Exercise inputs: Begin

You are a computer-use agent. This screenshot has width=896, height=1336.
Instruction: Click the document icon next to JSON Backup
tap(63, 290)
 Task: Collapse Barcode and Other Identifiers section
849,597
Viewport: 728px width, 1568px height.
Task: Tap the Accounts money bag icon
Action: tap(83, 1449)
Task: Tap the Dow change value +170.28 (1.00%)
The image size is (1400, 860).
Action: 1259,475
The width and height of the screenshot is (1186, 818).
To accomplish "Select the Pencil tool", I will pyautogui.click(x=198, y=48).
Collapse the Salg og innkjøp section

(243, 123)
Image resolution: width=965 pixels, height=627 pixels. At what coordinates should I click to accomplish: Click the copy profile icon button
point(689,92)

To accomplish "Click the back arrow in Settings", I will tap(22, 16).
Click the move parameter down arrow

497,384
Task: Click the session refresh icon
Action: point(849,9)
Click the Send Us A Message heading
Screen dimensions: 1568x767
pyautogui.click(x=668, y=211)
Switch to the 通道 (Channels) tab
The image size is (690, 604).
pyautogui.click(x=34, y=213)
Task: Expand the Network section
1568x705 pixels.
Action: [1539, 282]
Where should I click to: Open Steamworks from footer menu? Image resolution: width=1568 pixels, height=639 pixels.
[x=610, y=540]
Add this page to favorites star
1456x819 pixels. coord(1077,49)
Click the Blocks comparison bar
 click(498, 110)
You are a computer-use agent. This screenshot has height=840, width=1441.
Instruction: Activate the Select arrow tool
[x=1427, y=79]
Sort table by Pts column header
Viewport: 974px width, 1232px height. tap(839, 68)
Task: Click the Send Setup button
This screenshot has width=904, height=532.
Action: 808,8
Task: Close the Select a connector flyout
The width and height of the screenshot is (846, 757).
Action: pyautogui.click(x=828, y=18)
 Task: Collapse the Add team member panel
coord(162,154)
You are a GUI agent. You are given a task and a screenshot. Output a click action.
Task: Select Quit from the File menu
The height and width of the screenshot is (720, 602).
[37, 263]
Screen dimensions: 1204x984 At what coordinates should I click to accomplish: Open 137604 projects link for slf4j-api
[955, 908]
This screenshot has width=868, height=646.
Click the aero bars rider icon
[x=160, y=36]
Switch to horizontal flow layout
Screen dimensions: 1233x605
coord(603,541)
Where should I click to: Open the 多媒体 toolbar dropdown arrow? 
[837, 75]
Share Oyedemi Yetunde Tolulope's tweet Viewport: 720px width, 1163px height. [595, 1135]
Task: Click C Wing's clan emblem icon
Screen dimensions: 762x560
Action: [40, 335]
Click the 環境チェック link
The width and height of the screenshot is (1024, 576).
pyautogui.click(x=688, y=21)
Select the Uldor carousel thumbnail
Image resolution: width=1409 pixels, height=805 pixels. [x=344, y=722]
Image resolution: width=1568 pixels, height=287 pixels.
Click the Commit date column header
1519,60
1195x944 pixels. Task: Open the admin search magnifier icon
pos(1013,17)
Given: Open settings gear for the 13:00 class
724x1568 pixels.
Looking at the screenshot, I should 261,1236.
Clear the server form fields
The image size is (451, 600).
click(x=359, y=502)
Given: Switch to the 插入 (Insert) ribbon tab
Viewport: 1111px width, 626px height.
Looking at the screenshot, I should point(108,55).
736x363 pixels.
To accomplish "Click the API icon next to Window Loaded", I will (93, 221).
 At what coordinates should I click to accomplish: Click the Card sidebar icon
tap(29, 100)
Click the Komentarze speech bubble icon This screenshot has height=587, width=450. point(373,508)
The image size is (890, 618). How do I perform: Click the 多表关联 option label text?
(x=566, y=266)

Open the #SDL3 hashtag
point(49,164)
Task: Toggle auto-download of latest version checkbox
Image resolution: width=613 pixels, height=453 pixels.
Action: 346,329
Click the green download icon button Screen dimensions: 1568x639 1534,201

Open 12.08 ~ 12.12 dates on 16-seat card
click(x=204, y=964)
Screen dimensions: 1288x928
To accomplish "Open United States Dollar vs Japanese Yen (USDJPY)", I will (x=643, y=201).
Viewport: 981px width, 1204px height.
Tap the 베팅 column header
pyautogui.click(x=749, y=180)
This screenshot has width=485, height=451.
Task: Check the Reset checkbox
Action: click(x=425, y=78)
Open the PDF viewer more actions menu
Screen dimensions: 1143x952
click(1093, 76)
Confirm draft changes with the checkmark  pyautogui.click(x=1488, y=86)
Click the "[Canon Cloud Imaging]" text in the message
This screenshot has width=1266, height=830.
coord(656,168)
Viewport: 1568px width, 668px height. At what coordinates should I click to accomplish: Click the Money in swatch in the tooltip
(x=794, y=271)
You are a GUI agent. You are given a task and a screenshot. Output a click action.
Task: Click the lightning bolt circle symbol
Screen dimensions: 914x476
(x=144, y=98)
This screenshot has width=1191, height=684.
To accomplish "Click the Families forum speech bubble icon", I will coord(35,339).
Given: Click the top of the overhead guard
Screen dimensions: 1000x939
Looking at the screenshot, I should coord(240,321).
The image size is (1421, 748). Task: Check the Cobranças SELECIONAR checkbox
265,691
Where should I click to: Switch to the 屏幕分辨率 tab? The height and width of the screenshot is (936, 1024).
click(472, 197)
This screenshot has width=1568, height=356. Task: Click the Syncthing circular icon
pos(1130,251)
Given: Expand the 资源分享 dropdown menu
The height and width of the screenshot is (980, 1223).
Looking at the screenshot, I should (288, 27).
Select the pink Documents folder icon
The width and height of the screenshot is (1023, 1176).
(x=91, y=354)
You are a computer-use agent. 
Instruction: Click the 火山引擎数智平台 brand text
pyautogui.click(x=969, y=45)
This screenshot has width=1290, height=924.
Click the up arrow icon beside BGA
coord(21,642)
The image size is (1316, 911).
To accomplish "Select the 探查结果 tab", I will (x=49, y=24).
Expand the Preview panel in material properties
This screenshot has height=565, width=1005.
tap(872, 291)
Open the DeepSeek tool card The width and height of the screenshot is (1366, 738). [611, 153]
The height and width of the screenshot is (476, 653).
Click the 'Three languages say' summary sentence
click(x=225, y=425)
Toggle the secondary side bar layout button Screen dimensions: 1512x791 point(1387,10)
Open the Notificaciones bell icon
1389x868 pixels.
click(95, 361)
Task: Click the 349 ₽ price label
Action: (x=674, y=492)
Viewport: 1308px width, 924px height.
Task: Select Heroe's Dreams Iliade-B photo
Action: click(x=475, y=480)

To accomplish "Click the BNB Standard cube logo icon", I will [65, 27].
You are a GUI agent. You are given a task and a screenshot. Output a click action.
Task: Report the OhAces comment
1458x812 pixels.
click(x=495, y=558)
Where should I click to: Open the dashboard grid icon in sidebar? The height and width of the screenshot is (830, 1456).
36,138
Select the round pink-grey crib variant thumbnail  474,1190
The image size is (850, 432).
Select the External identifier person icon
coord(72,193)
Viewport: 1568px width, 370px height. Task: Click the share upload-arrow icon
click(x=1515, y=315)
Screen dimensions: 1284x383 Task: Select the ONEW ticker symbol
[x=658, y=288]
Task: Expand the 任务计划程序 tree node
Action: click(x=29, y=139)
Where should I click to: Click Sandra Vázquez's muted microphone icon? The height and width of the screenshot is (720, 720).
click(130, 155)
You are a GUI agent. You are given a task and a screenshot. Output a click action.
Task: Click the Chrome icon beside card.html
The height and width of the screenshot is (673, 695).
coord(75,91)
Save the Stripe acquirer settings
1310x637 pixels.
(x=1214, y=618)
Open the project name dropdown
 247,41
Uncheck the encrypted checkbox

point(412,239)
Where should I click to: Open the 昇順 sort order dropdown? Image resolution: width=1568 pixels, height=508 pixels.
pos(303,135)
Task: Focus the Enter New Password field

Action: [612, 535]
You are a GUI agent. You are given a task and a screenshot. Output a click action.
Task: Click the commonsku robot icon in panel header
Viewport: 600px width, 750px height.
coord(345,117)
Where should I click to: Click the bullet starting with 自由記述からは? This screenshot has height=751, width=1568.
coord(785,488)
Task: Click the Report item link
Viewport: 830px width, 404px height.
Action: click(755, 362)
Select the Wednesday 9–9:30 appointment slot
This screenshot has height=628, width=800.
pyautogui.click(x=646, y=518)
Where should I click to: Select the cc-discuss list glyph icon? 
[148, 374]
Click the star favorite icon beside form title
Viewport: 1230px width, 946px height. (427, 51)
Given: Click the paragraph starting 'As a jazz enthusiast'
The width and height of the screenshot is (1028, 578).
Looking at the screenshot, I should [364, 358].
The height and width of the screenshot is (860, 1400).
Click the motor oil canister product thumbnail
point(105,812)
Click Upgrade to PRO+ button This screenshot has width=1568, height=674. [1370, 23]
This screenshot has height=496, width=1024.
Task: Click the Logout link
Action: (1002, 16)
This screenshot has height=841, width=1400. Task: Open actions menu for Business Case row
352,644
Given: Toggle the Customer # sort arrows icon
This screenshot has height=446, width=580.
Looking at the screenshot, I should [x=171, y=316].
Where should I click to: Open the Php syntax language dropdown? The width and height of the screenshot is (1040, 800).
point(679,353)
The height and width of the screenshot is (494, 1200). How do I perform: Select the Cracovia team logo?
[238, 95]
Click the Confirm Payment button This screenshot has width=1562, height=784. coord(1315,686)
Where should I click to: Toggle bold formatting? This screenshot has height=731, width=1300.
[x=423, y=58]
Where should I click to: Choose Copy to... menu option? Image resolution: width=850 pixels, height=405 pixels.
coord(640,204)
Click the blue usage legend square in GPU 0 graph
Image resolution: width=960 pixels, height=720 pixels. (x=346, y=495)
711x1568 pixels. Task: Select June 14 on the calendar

Exercise inputs: End

Problem to work on
Lines containing the word "download" are to be pulled from the records and copied.

Reply to the task
Task: Toggle auto-download of latest version checkbox
Click the green download icon button Screen dimensions: 1568x639 1534,201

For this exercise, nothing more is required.